Lucy Bloom is broke, freshly dumped by her boyfriend, and forced to sell her house to send her nineteen-year-old son to drug rehab. Although she’s lost it all, she’s determined to start over. So when she’s offered a high-paying gig helping clear the clutter from the home of reclusive and eccentric painter Marva Meier Rios, Lucy grabs it. Armed with the organizing expertise she gained while writing her book, Things Are Not People, and fueled by a burning desire to get her life back on track, Lucy rolls up her sleeves to take on the mess that fills every room of Marva’s huge home. Lucy soon learns that the real challenge may be taking on Marva, who seems to love the objects in her home too much to let go of any of them.
While trying to stay on course toward a strict deadline—and with an ex-boyfriend back in the picture, a new romance on the scene, and her son’s rehab not going as planned—Lucy discovers that Marva isn’t just hoarding, she is also hiding a big secret. The two form an unlikely bond, as each learns from the other that there are those things in life we keep, those we need to let go—but it’s not always easy to know the difference.
In Smolinski's heartfelt newest (after The Next Thing On My List), Lucy Bloom, a personal organizer, is desperately trying to get her life back on track. After getting dumped, she had to sell her home in order to finance her 19-year-old son Ash's stint in rehab; now Lucy is sharing a bedroom with a friend's toddler. In order to make a little money, she accepts a peculiar assignment: famed reclusive painter and hoarder Marva Meier Rios wants to clear out most of her possessions before her 65th birthday.
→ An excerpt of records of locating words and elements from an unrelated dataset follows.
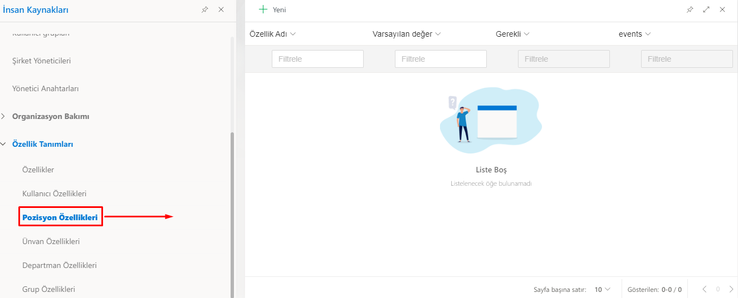Open Şirket Yöneticileri link
This screenshot has width=738, height=298.
[41, 61]
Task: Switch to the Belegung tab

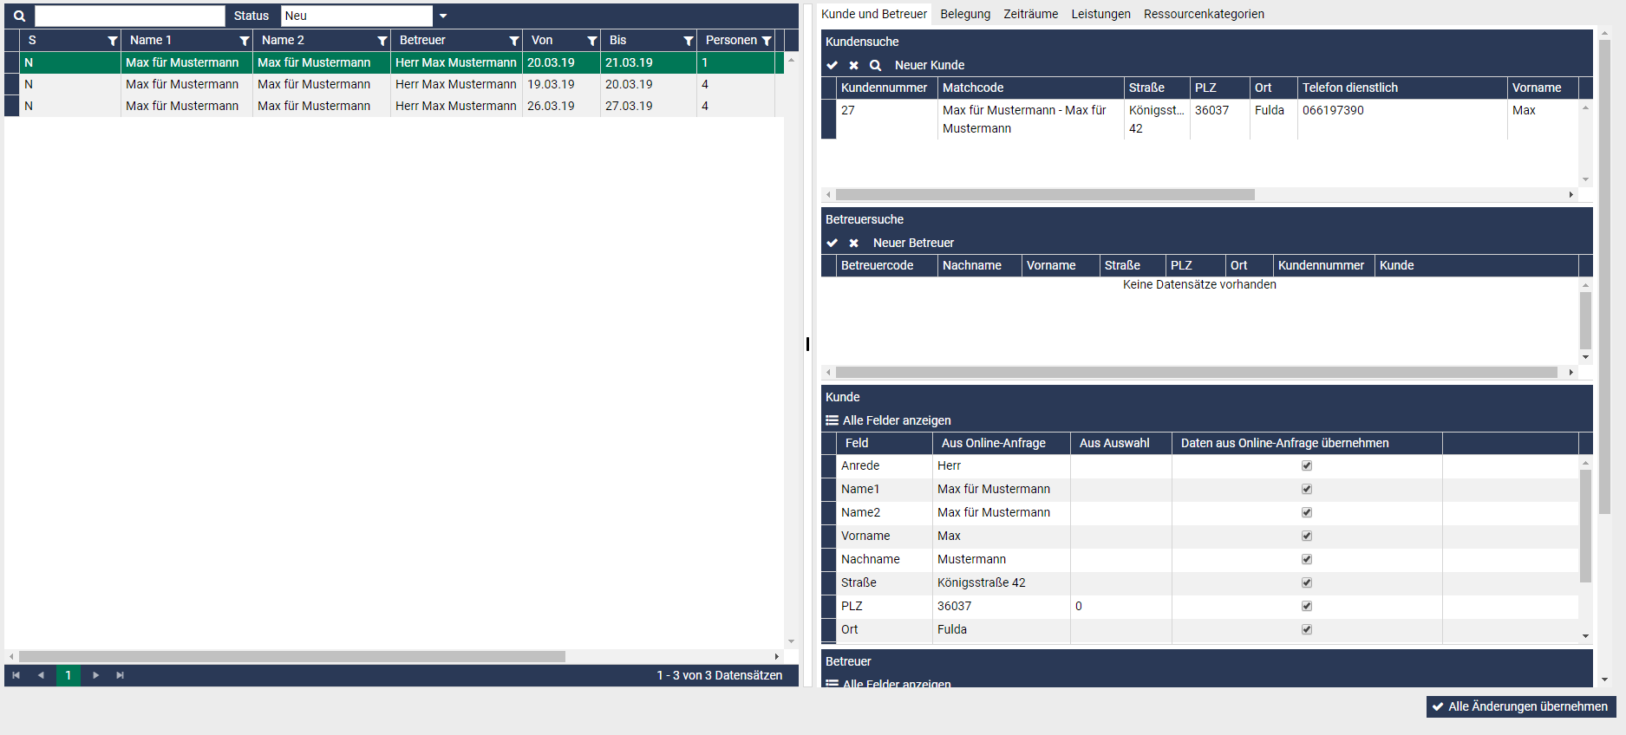Action: pyautogui.click(x=965, y=14)
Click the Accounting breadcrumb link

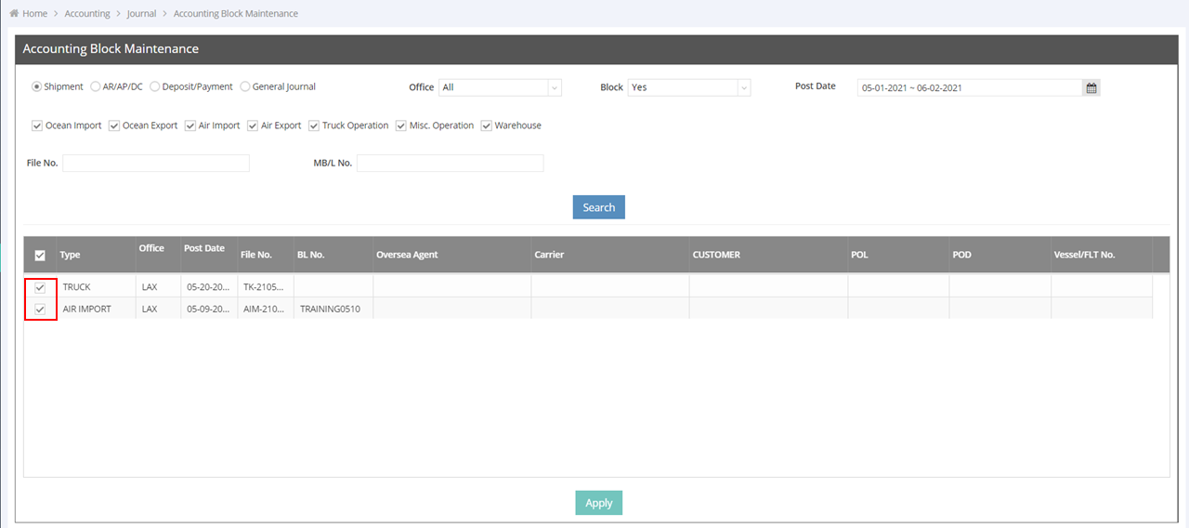[x=87, y=14]
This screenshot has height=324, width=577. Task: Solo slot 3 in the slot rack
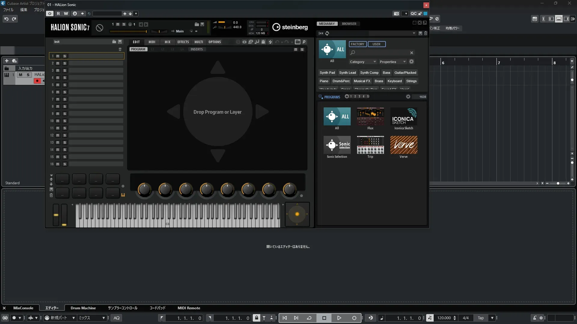tap(65, 71)
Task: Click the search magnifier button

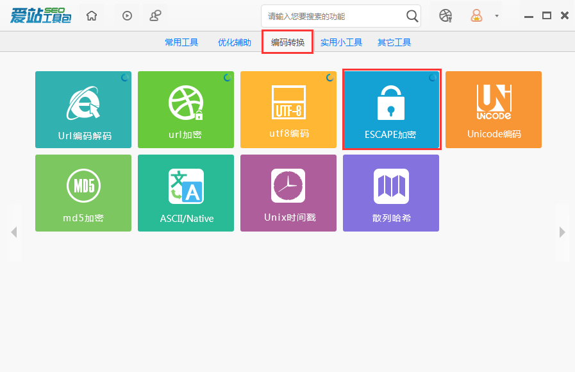Action: coord(412,15)
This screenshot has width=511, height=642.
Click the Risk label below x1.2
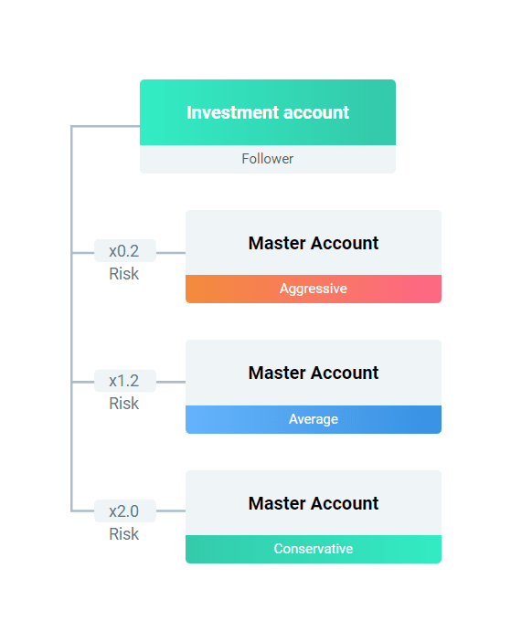(x=124, y=404)
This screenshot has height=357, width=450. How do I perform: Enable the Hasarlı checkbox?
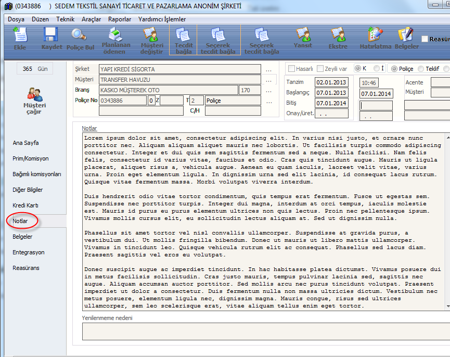click(291, 69)
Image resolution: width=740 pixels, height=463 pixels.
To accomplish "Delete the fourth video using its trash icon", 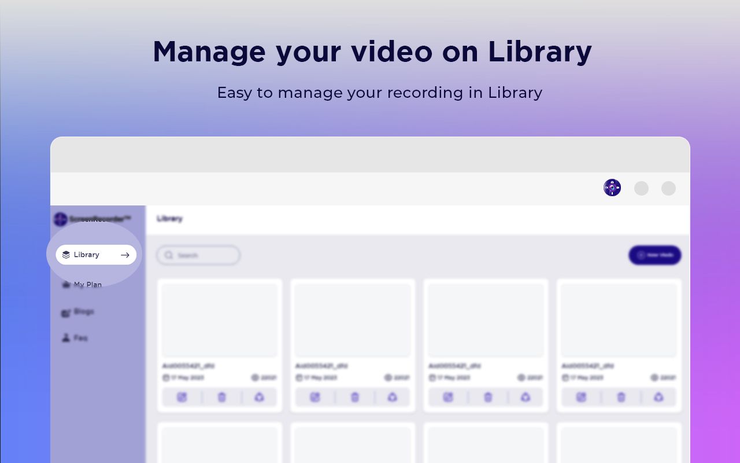I will pyautogui.click(x=620, y=397).
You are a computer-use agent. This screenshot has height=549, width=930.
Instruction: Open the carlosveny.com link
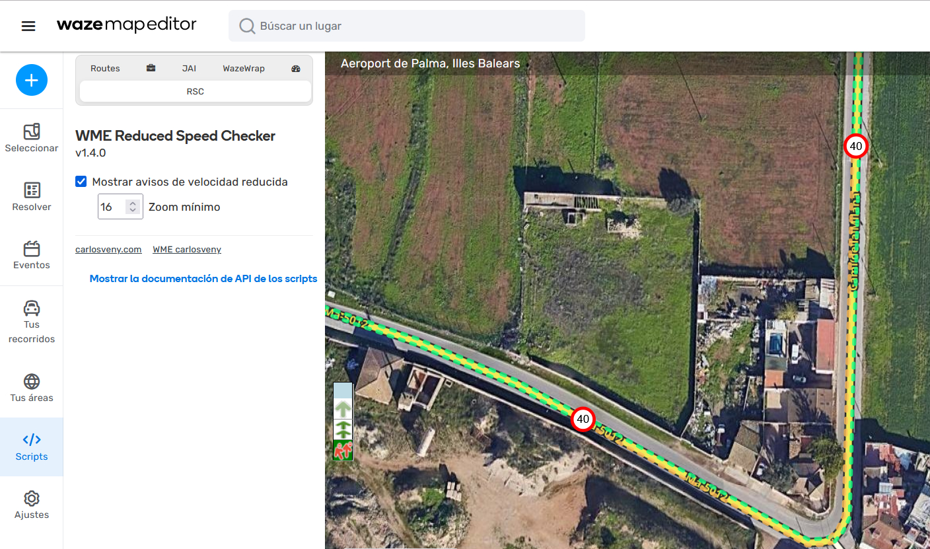tap(108, 250)
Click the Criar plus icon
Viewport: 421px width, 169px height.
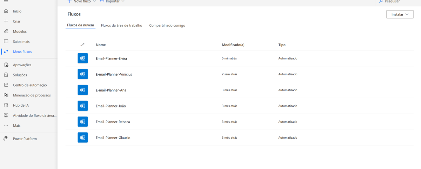(x=6, y=21)
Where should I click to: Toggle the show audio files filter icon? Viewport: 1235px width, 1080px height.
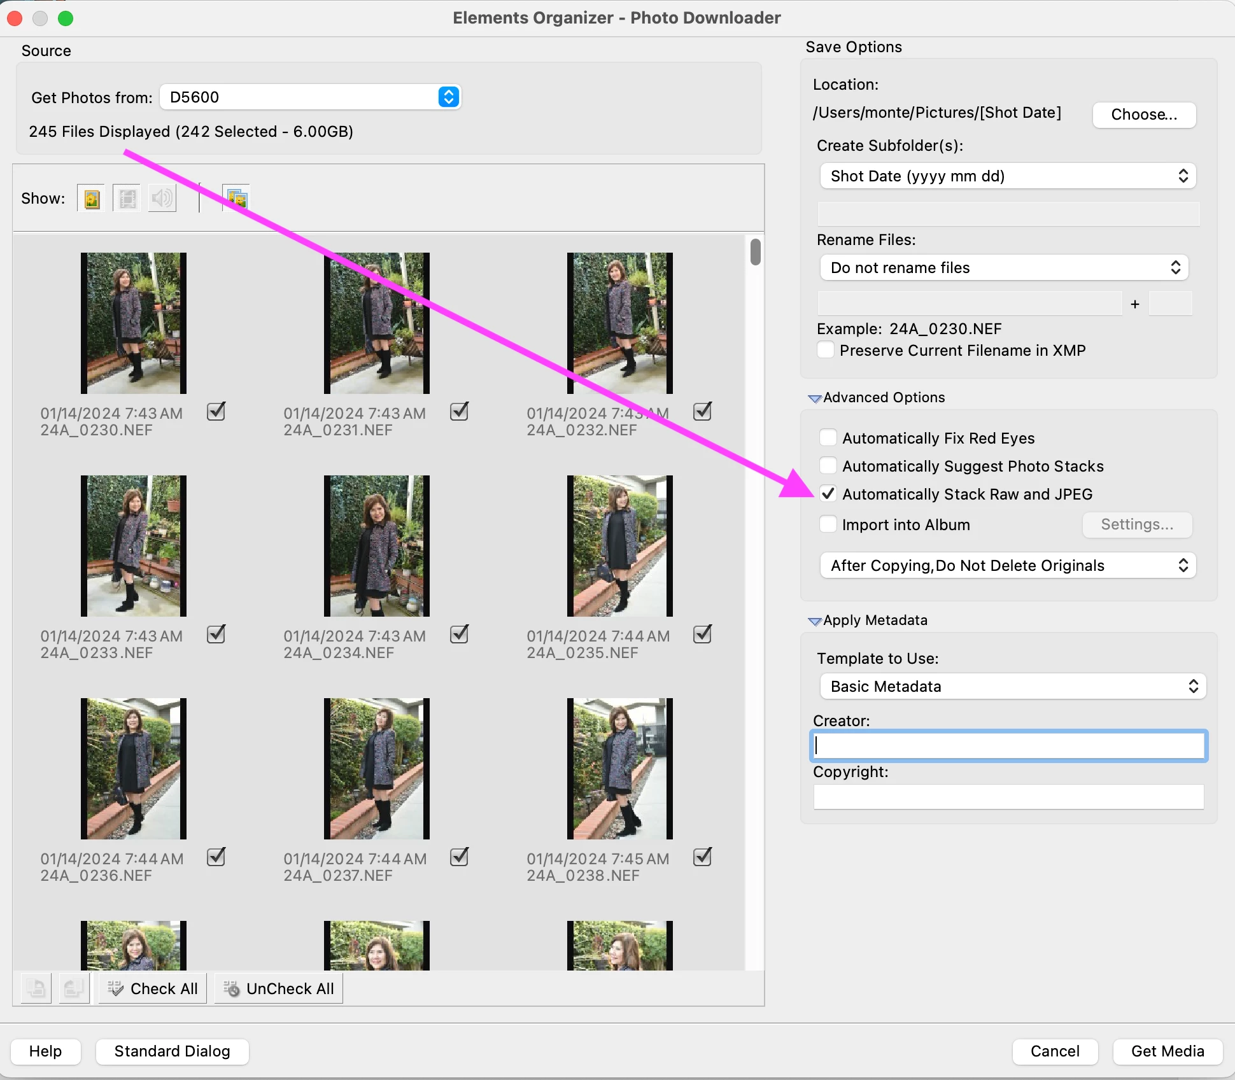(x=162, y=199)
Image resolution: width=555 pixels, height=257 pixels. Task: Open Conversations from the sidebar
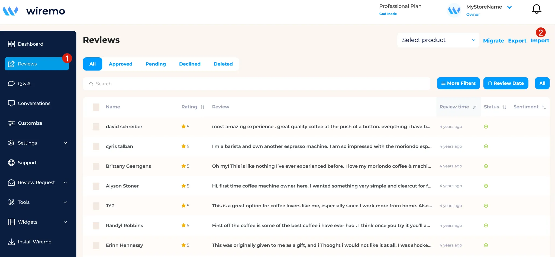[x=34, y=103]
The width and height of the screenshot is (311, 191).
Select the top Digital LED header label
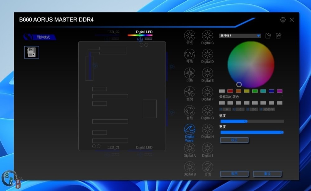coord(144,32)
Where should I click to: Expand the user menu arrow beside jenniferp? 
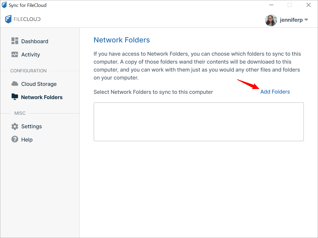click(x=306, y=20)
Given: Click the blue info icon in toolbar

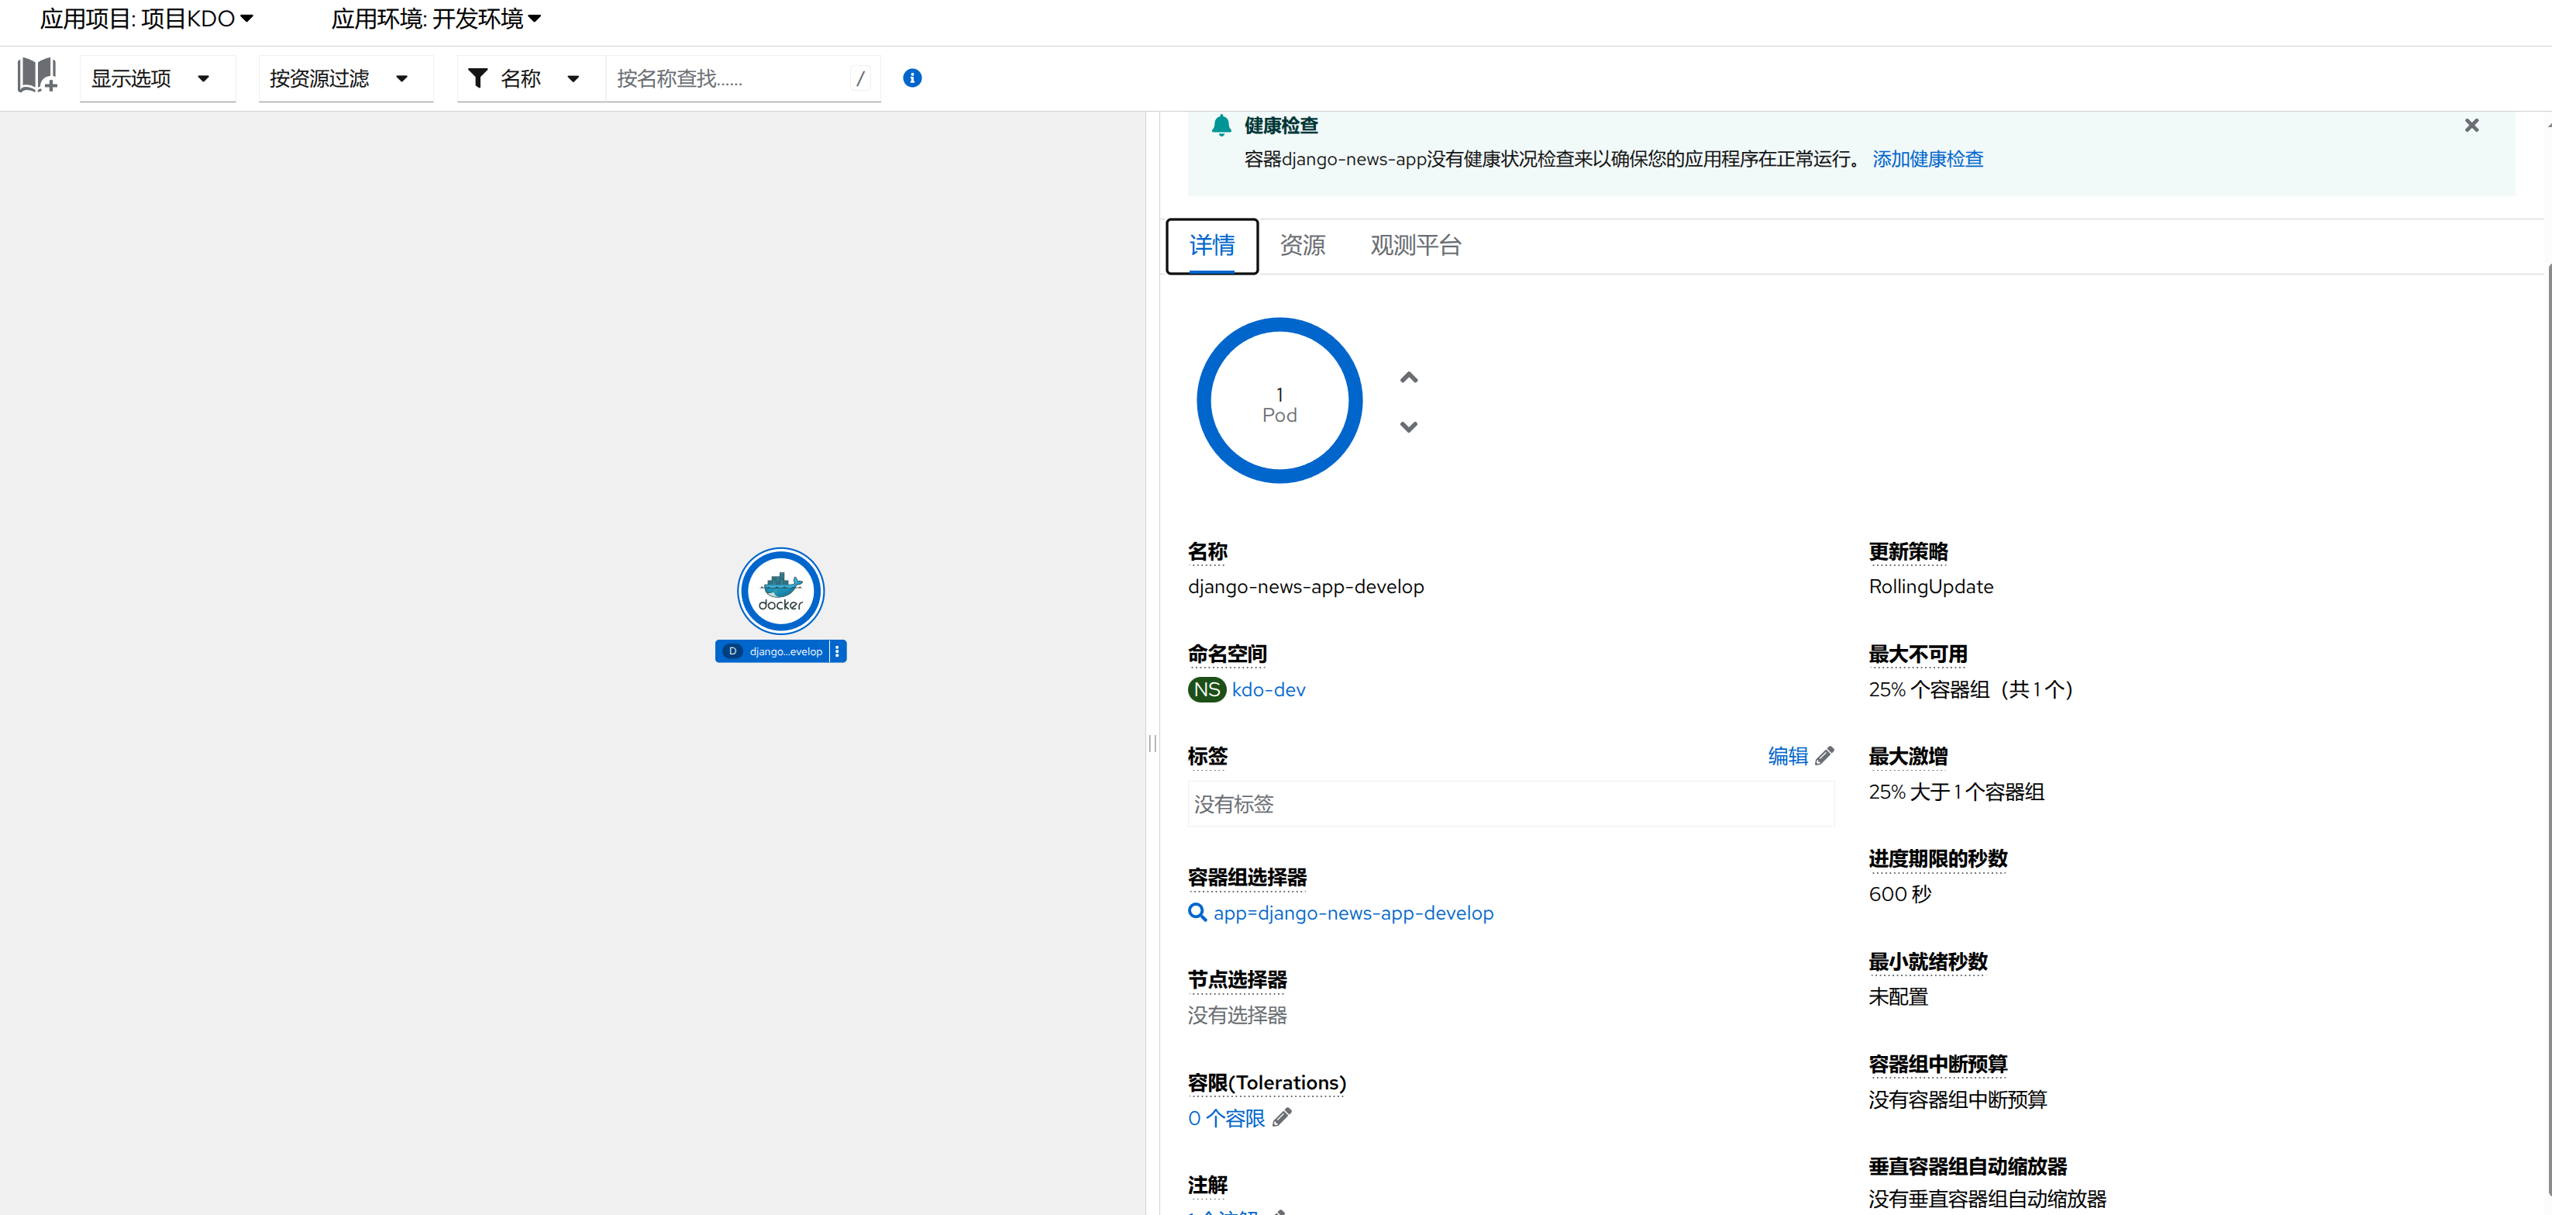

Despite initiating the project, Marva is extremely reluctant to relinquish her belongings. Desperate, Lucy brings in ex-boyfriend Daniel, a collectibles enthusiast who treats Marva's things with an appropriate amount of respect. As the artist begins to open up and let go, Lucy and Daniel learn about Marva's complicated past and troubling secrets, and start to realize that even they might have relics holding them back from one another and moving forward. Smolinski gracefully balances lighthearted humor with insightful musings on addiction, mortality, nostalgia, and affection, making this an entertaining and touching read.